In the late 80's the skate fanny packs were cool and made sense to wear. In the early 90's they turned into mini book bags with 53 different pockets and zippers and seemed to be embraced by an entirely different group of people. Due to the evolution of the fanny pack and who it ended up being worn by, it seems to have been branded lame for eternity.

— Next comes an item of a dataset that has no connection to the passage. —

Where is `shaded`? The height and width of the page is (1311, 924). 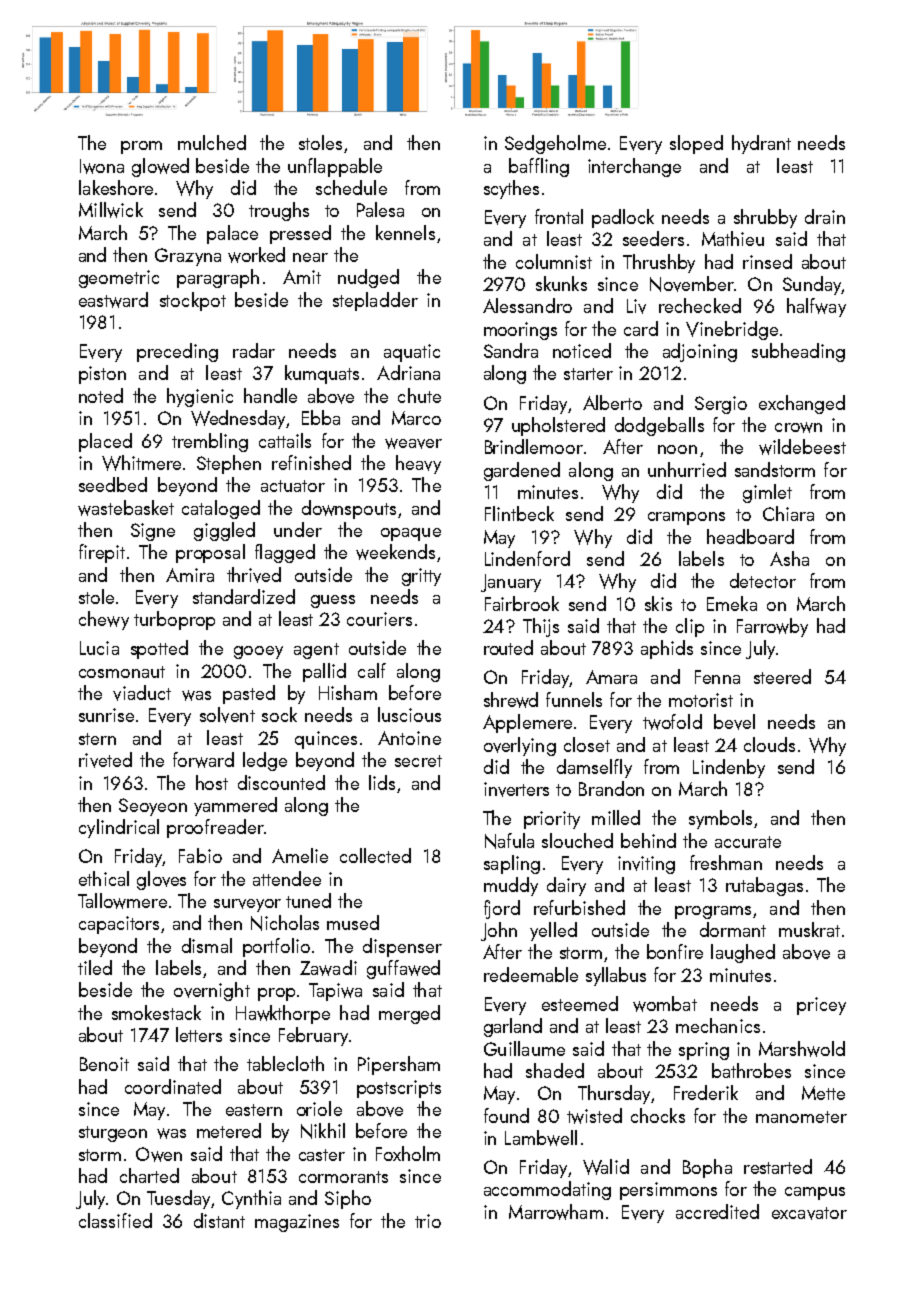 shaded is located at coordinates (555, 1070).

I still tend to believe that the simpler Vision pack is acceptable and actually kinda cool, but that could be just me. -Tim DCXX

John said...

First and last shots are at Moorpark High School.

Jon said...

I too still have my Vision fanny pack. They were really cool for a very brief window in the late 80s. I still remember when my Mom came home with a HUGE leather one like Tim describes, around 1990. That was the last time I wore mine.

K Murphy said...

Fanny packs being a bad hardcore fashion statement is a no-brainer. But so is bleached blond hair. Sadly, I had that going on for a while but I don't recall O'Mahony rockin' that look. Apparently he did though. And white t-shirts. Whaddaya know?

Anonymous said...

Roach played a Jackson at that time. Fanny packs were a fashion risk but certainly utilitarian. The scales have since tipped on the side of fashion no-no, irrespective of its usefulness. I can only hope the clip on cell phone PDA holder takes the same path.

chad said...

i agree with Tim and Jon.. i had a Vision fanny pack circa 89 or 90.. i think i still have mine in a box somewhere.

ben, keep in mind that Vision marketed it as a "hip pack" and not a "fanny pack". this was before the concept caught on with the masses. the vision one had a single pocket and laid pretty flat even when it had stuff in it, so you could wear it on your waist and under a t-shirt and no one could really even see it. it was nice to put your keys and wallet and whatever in when you were skating so when you bailed you didn't slam on a set of keys in your pocket...(i guess that problem is now solved by the hipster/roadie carabiner)... but as was said, when people's moms and like, euro disneyland tourists started wearing gigantic leather ones with 50 pockets that stuck out from their body by a foot, that is when they became cringe.